Chapitre 2

Malgré les projets merveilleux de Rita, la vie n’était pas qu’une partie de plaisir. Le vrai travail n’attendait pas. Et Dexter étant très consciencieux, je n’avais pas chômé. Je venais de passer deux semaines à mettre la dernière touche à mon œuvre du moment. Le jeune homme à l’origine de mon inspiration avait hérité d’une fortune, et il s’en servait, semblait-il, pour tout un tas d’escapades sordides qui me faisaient regretter de ne pas être riche. Son nom était Alexander Macauley, bien qu’il se fît appeler « Zander », ce qui pour moi avait un côté très bon genre, mais peut-être était-ce voulu. C’était un hippie pur jus après tout, un fils à papa qui, n’ayant jamais eu à travailler, se consacrait entièrement au genre de distractions qui auraient fait palpiter mon cœur gelé si Zander avait montré un peu plus de discernement dans le choix de ses victimes.

L’argent de la famille Macauley provenait de vastes troupeaux de bétail, d’immenses plantations d’agrumes et du rejet de phosphates dans le lac Okeechobee. Zander se rendait fréquemment dans les quartiers défavorisés de la ville, afin de prodiguer ses largesses à la communauté des sans-abri. Il ramenait au ranch familial les heureux élus qu’il souhaitait secourir et leur offrait un emploi, comme je l’appris par un article de journal aussi larmoyant que dithyrambique.

Certes, Dexter loue toujours les initiatives charitables. Mais si je les approuve autant, c’est parce que, en général, derrière le masque de mère Teresa, il se passe des trucs pas très catholiques.
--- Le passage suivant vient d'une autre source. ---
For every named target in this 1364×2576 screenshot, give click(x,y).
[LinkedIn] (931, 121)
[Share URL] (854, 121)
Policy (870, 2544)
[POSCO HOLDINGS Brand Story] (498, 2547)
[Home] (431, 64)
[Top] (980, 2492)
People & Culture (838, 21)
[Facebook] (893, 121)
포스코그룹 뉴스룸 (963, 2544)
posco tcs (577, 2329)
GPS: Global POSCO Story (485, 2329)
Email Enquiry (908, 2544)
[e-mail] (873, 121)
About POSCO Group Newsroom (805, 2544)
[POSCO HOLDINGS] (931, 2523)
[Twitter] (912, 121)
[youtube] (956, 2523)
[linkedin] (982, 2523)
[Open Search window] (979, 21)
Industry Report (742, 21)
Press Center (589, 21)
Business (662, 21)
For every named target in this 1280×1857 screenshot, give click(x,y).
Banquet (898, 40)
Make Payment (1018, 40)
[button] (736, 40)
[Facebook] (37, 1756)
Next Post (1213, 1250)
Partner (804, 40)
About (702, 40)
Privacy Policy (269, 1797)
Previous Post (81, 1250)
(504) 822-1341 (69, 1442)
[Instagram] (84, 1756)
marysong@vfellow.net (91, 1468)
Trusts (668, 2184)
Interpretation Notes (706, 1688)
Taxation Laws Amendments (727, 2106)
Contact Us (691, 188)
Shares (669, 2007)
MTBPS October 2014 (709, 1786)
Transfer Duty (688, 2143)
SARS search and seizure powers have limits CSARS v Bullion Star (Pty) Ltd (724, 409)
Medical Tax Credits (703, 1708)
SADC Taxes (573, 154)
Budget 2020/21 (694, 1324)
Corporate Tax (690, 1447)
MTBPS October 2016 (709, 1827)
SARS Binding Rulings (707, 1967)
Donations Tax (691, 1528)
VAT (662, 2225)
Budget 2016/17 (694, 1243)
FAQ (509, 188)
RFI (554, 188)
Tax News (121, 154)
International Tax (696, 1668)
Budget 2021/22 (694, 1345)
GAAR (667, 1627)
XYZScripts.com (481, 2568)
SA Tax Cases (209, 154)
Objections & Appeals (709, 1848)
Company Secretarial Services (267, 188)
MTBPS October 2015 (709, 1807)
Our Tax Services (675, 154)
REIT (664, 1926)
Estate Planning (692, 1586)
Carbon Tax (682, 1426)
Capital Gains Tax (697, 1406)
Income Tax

Je ne doute pas que quelque part dans les profondeurs de l’être humain il existe un esprit de charité bienveillant et un amour sincère de son prochain. Mais je ne les ai jamais rencontrés… Et comme je suis dépourvu à la fois d’humanité et de vrais sentiments, il me faut m’en remettre à mon expérience, qui m’a appris que charité bien ordonnée commence par soi-même, et finit presque toujours là.

Donc, quand je vois un jeune homme riche, beau et d’apparence normale répandre ses bienfaits sur les parias de la terre, j’ai quelque difficulté à prendre cet altruisme au sérieux, en dépit des dehors irréprochables. Je suis moi-même plutôt doué pour présenter une image charmante et innocente au monde, et on sait ce qu’il en est vraiment, n’est-ce pas ?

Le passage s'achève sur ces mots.